Book Tort Law and Economic Interests

Download or read book Tort Law and Economic Interests written by Peter Cane and published by Oxford University Press, USA. This book was released on 1996 with total page 574 pages. Available in PDF, EPUB and Kindle. Book excerpt: This book is about the way in which the law of torts protects financial assets such as money, property, and contracts. It focuses on the interests protected and does not follow the usual textbook arrangement of the law according to the various torts (such as trespass, negligence, and defamation). The discussion goes well beyond the debate about about recovery for economic loss in negligence as it places that debate in a much wider context. The introduction explains the notion of economic interests and why this has been chosen as the focus of attention. The second part gives an account of the relevant rules of tort law while the third part examines the relationship between tort law and other techniques for protecting economic interests such as regulation and insurance. The final part discusses the aims and functions of tort law. Many of the issues discussed receive very little attention in most tort texts.

Book Pernicious Ideas and Costly Consequences

Download or read book Pernicious Ideas and Costly Consequences written by and published by . This book was released on 1990 with total page 156 pages.
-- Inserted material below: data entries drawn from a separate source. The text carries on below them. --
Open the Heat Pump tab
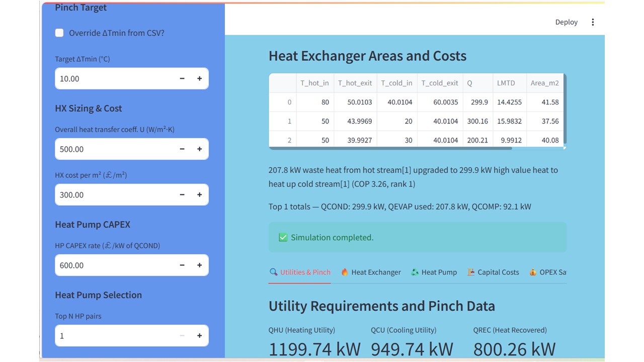This screenshot has width=644, height=362. [x=434, y=272]
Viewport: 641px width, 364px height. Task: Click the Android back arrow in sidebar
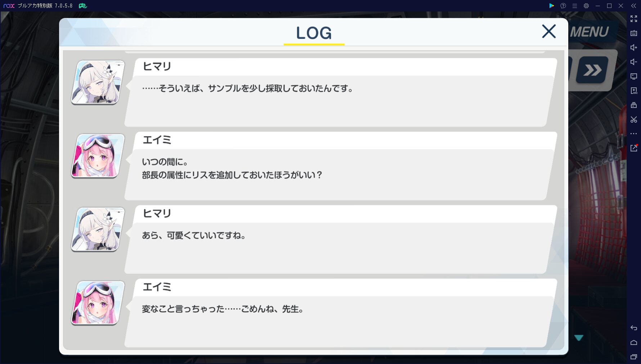(634, 328)
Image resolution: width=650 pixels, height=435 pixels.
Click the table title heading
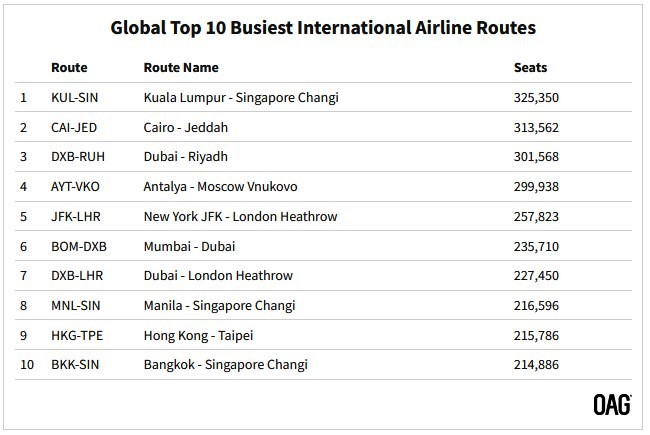(323, 28)
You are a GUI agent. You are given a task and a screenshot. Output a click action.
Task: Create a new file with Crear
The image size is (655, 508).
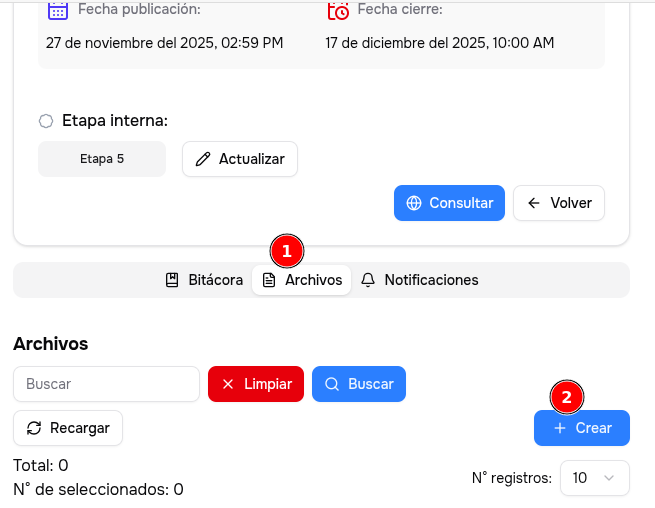[582, 428]
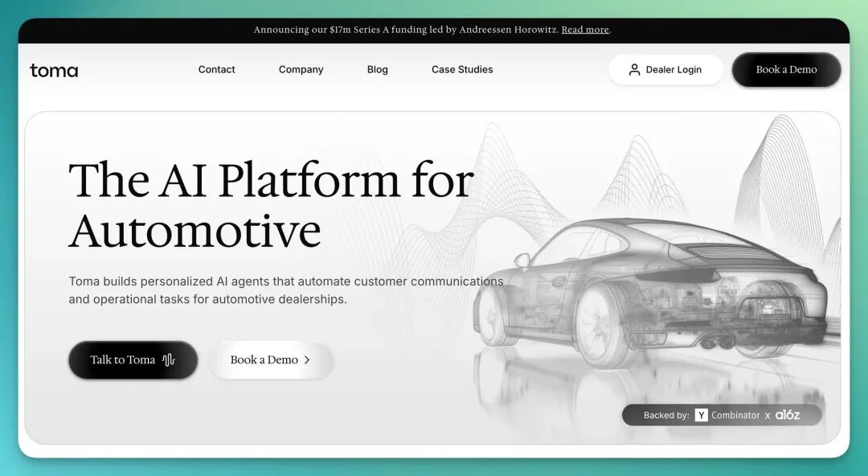Click the 'The AI Platform for Automotive' headline
The width and height of the screenshot is (868, 476).
(271, 204)
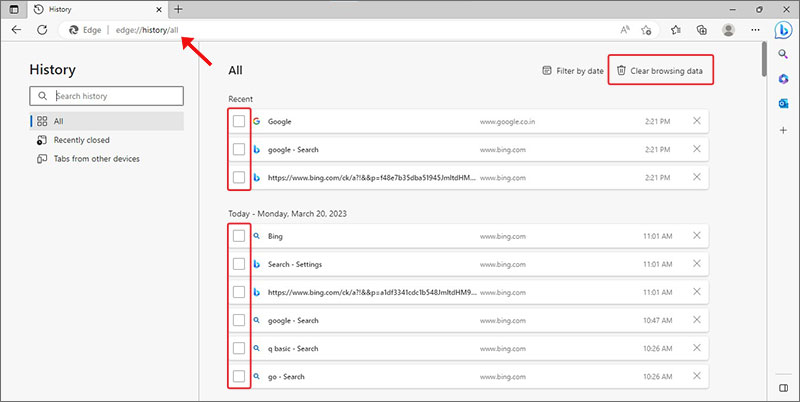Refresh the History page

tap(42, 30)
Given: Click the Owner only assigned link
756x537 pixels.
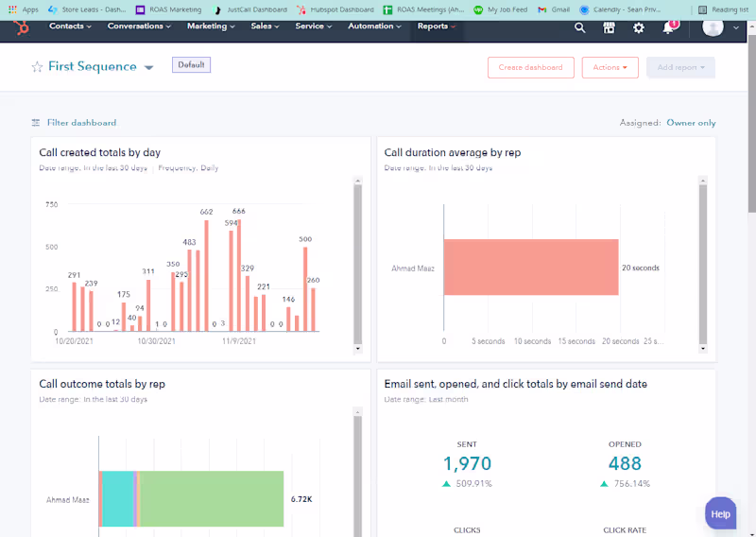Looking at the screenshot, I should 691,123.

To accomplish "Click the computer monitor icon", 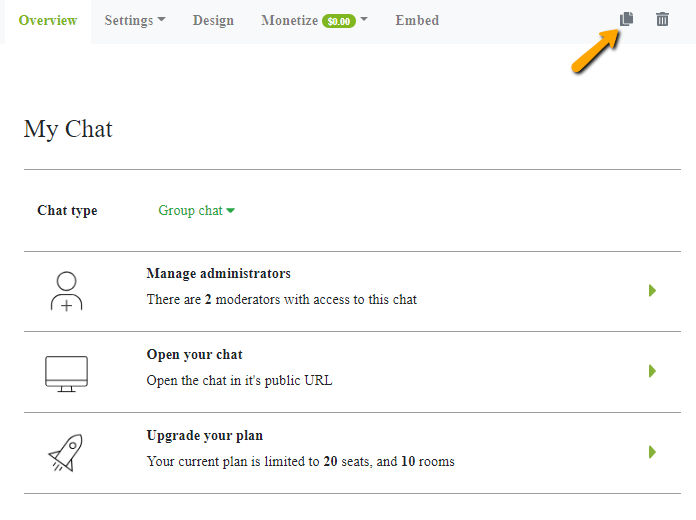I will click(x=67, y=372).
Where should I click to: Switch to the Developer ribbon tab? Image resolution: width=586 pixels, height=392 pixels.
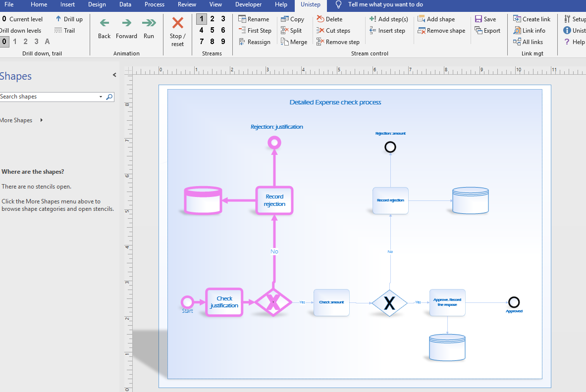pyautogui.click(x=248, y=5)
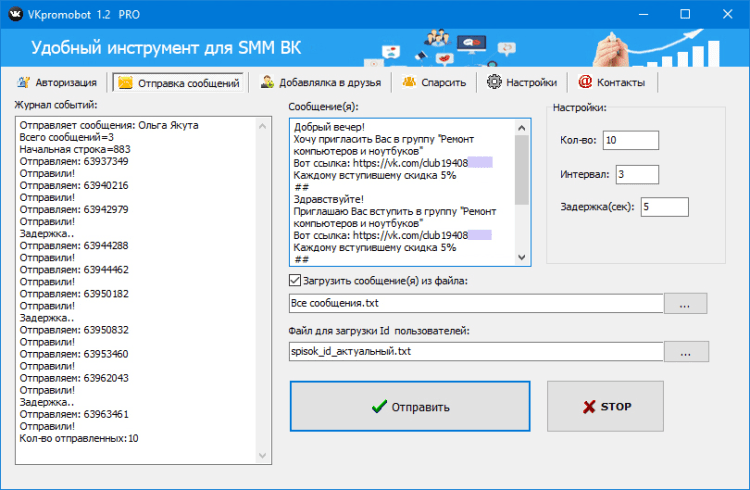Click the @ icon on Контакты tab
This screenshot has width=750, height=490.
(x=584, y=83)
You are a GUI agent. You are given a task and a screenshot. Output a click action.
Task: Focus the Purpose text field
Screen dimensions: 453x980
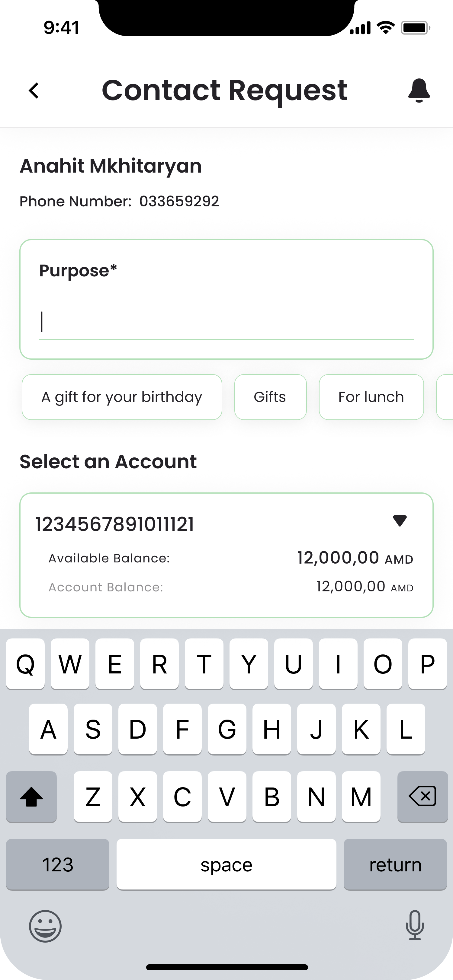pyautogui.click(x=227, y=322)
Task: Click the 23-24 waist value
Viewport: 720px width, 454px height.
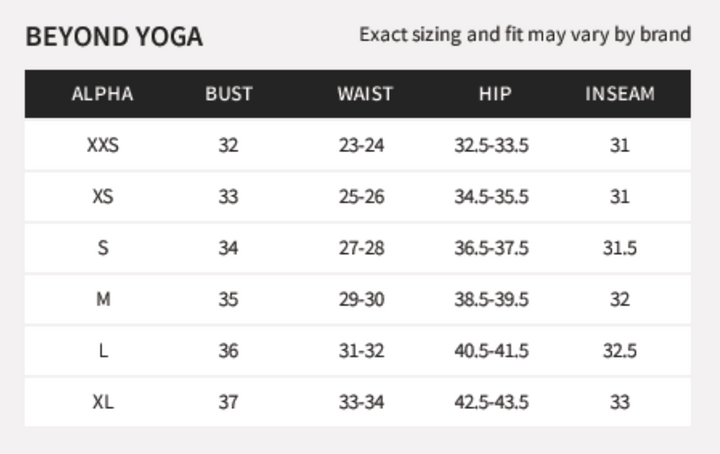Action: 361,146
Available in PDF, EPUB and Kindle. Book excerpt:

Book Public Interest Law

    Book Details:
  • Author : Burton Allen Weisbrod
  • Publisher : Univ of California Press
  • Release : 1978-01-01
  • ISBN : 9780520033559
  • Pages : 600 pages

Download or read book Public Interest Law written by Burton Allen Weisbrod and published by Univ of California Press. This book was released on 1978-01-01 with total page 600 pages. Available in PDF, EPUB and Kindle. Book excerpt: Monographic compilation of essays on public interest, law activities in the USA - presents theoretical analysis of failure of government policy to enhance public interest law, firm behaviour and volume of business, presents case studies in interest group advocacy for environmental protection, housing, employment, sex discrimination, consumer protection, occupational safety and occupational health, etc., and includes jurisprudence. Graphs, references and statistical tables.

Book Tort Law

    Book Details:
  • Author : Keith N. Hylton
  • Publisher : Cambridge University Press
  • Release : 2016-06-06
  • ISBN : 1316598497
  • Pages : 465 pages

Download or read book Tort Law written by Keith N. Hylton and published by Cambridge University Press. This book was released on 2016-06-06 with total page 465 pages. Available in PDF, EPUB and Kindle. Book excerpt: Tort Law: A Modern Perspective is an advanced yet accessible introduction to tort law for lawyers, law students, and others. Reflecting the way tort law is taught today, it explains the cases and legal doctrines commonly found in casebooks using modern ideas about public policy, economics, and philosophy. With an emphasis on policy rationales, Tort Law encourages readers to think critically about the justifications for legal doctrines. Although the topic of torts is specific, the conceptual approach should pay dividends to those who are interested broadly in regulatory policy and the role of law. Incorporating three decades of advancements in tort scholarship, Tort Law is the textbook for modern torts classrooms.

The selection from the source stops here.